Whenever a FontFaceSet goes from pending on the environment to not pending on the environment, the user agent must run the following steps:

  1. If the FontFaceSet is stuck on the environment and its [[LoadingFonts]] list is empty, switch the FontFaceSet to loaded.

  2. If the FontFaceSet is stuck on the environment, unmark it as such.

If asked to find the matching font faces from a FontFaceSet source, for a given font string font optionally some sample text text, and optionally an allow system fonts flag, run the following steps:

  1. Parse font using the CSS value syntax of the font property. If a syntax error occurs, return a syntax error.

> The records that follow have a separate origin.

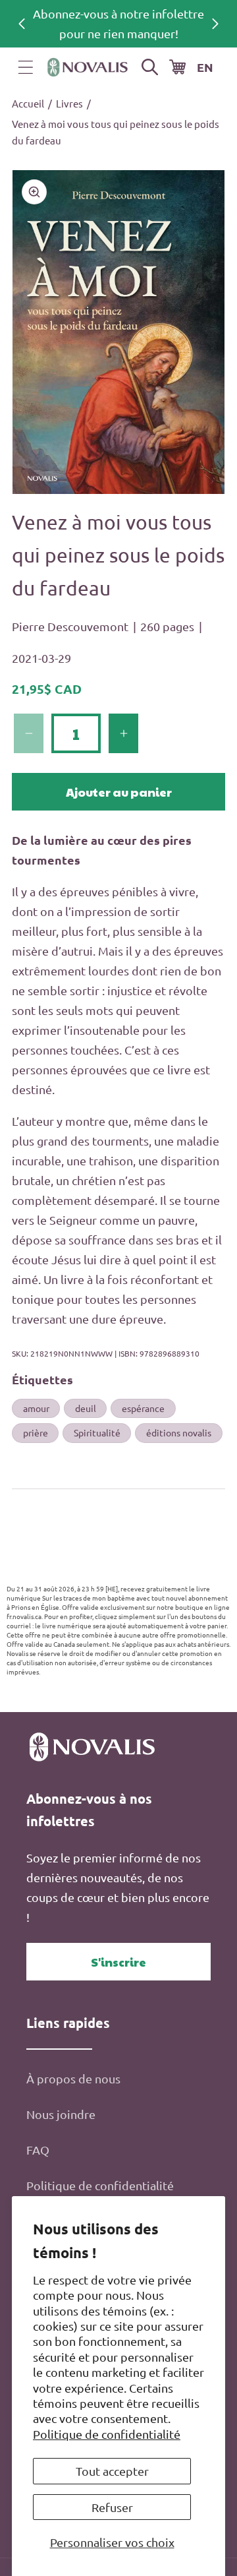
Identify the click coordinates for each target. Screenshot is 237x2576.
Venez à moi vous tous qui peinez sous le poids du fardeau (115, 131)
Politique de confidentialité (106, 2434)
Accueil (28, 103)
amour (36, 1408)
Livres (69, 103)
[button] (26, 67)
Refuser (112, 2507)
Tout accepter (112, 2471)
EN (205, 67)
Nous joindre (60, 2114)
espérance (143, 1408)
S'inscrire (118, 1961)
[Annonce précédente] (22, 24)
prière (35, 1432)
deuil (85, 1408)
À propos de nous (73, 2078)
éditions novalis (178, 1432)
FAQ (37, 2150)
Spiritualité (97, 1432)
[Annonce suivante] (215, 24)
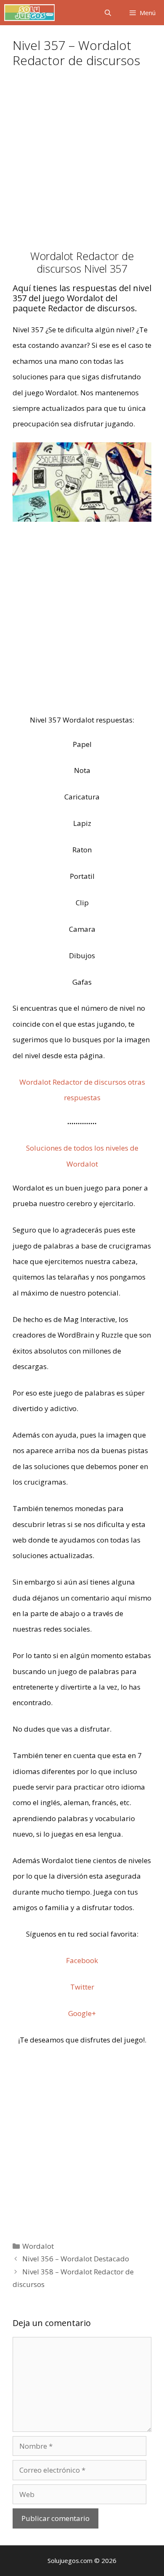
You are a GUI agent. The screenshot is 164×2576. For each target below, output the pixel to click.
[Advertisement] (82, 164)
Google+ (82, 2013)
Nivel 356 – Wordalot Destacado (75, 2258)
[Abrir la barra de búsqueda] (107, 12)
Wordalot (38, 2246)
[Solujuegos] (29, 12)
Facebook (82, 1960)
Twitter (82, 1987)
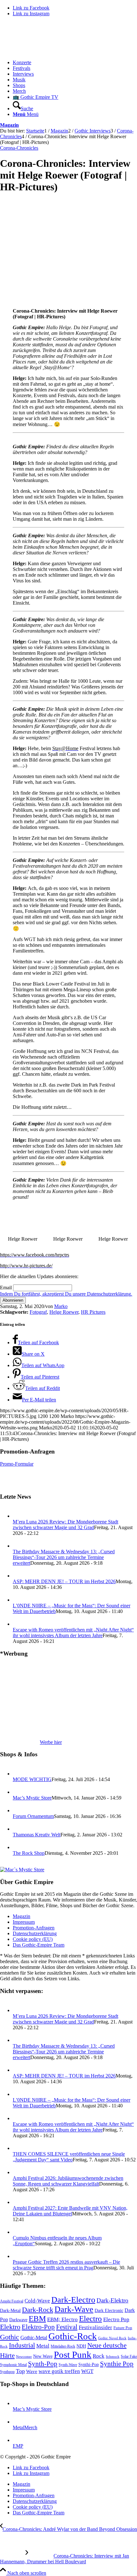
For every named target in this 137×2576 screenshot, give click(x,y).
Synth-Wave (68, 2364)
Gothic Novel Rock (112, 2338)
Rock (99, 2356)
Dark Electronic (109, 2310)
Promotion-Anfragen (33, 1927)
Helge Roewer (63, 1312)
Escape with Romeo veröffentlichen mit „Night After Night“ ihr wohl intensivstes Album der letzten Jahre (73, 1632)
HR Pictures (93, 1312)
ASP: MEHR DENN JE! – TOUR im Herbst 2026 (64, 1581)
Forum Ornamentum (33, 1816)
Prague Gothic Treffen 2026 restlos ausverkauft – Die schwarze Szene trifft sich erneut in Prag (66, 2264)
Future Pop (122, 2327)
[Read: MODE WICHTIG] (18, 1773)
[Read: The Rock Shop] (18, 1847)
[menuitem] (75, 62)
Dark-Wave (73, 2309)
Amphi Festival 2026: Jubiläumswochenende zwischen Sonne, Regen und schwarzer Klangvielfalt (68, 2180)
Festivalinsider (95, 2327)
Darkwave (18, 2319)
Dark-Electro (73, 2299)
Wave (31, 2371)
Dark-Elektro (112, 2300)
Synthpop (7, 2371)
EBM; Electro (62, 2319)
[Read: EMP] (18, 2440)
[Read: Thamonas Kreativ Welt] (18, 1829)
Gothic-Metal (33, 2337)
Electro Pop (116, 2319)
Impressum (24, 1922)
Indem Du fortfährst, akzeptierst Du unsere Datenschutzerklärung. (66, 1294)
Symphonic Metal (13, 2364)
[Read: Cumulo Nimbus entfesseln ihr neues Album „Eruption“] (18, 2232)
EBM (37, 2318)
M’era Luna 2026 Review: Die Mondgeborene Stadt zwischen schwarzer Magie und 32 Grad (65, 1524)
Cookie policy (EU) (33, 1939)
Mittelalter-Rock (63, 2346)
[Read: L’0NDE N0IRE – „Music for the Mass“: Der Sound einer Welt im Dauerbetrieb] (18, 1600)
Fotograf (38, 1312)
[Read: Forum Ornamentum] (18, 1810)
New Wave (43, 2356)
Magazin (9, 125)
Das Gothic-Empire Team (38, 1945)
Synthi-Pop (88, 2364)
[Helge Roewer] (51, 300)
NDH (81, 2346)
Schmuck (112, 2356)
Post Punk (72, 2354)
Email (6, 1287)
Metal (42, 2346)
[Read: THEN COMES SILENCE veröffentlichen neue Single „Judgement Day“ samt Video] (18, 2148)
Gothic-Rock (72, 2336)
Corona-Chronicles (19, 148)
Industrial (22, 2345)
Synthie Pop (116, 2364)
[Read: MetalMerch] (18, 2421)
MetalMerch (25, 2427)
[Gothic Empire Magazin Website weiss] (48, 51)
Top (20, 2371)
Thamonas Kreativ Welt (37, 1834)
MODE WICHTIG (32, 1779)
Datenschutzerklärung (35, 1933)
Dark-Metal (10, 2310)
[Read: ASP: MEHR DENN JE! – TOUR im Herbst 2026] (18, 1575)
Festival (66, 2327)
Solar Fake (129, 2356)
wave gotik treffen (59, 2371)
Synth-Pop (42, 2364)
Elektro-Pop (38, 2326)
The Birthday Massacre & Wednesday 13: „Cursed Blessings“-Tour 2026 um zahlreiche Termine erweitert (64, 1557)
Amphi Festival (11, 2301)
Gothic (9, 2337)
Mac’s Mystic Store (32, 1797)
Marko (61, 1306)
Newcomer (24, 2356)
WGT (87, 2371)
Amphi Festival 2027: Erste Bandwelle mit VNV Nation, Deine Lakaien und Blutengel (70, 2210)
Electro (90, 2318)
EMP (18, 2446)
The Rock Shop (29, 1853)
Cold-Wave (37, 2301)
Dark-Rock (37, 2310)
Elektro (10, 2327)
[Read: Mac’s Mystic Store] (18, 1792)
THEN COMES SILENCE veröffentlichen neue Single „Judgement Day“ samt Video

    If the parsed value is a CSS-wide keyword, return a syntax error.

    Absolutize all relative lengths against the initial values of the corresponding properties. (For example, a relative font weight like bolder is evaluated against the initial value normal.)

  2. If text was not explicitly provided, let it be a string containing a single space character (U+0020 SPACE).
  3. Let font family list be the list of font families parsed from font, and font style be the other font style attributes parsed from font.
  4. Let available font faces be the available font faces within source. If the allow system fonts flag is specified, add all system fonts to available font faces.
  5. Let matched font faces initially be an empty list.
  6. For each family in font family list, use the font matching rules to select the font faces from available font faces that match the font style, and add them to matched font faces. The use of the unicodeRange attribute means that this may be more than just a single font face.
  7. If matched font faces is empty, set the found faces flag to false. Otherwise, set it to true.
  8. For each font face in matched font faces, if its defined unicode-range does not include the codepoint of at least one character in text, remove it from the list.

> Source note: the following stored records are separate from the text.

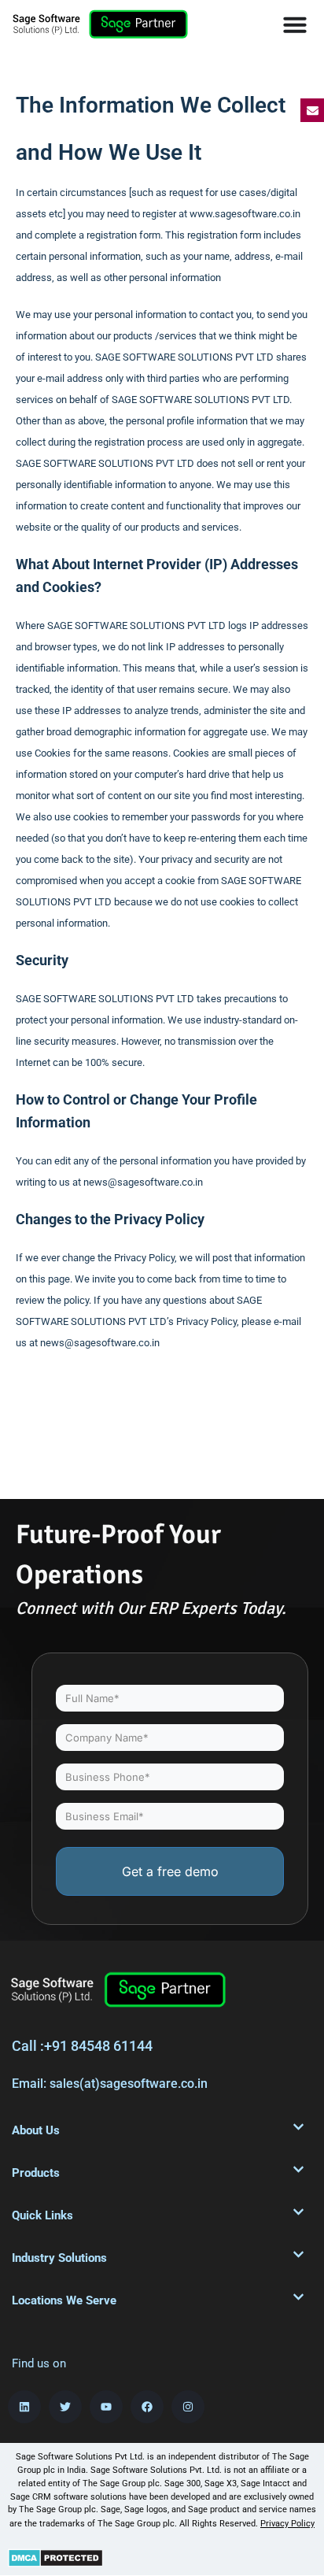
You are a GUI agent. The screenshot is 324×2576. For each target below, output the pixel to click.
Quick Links (42, 2215)
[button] (158, 2130)
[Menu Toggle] (294, 24)
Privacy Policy (287, 2524)
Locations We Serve (64, 2300)
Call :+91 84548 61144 (82, 2045)
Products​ (36, 2173)
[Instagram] (187, 2406)
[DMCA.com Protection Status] (55, 2556)
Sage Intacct (265, 2483)
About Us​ (36, 2130)
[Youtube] (106, 2406)
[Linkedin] (24, 2406)
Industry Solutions (59, 2258)
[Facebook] (147, 2406)
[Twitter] (65, 2406)
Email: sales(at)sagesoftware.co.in (110, 2083)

    Note: Therefore, if text is the empty string, every font will be removed.

  9. Return matched font faces and the found faces flag.

3.2. The load() method

The load() method of FontFaceSet will determine whether all fonts in the given font list have been loaded and are available. If any fonts are downloadable fonts and have not already been loaded, the user agent will initiate the load of each of these fonts. It returns a Promise, which is fulfilled when all of the fonts are loaded and ready to be used, or rejected if any font failed to load properly.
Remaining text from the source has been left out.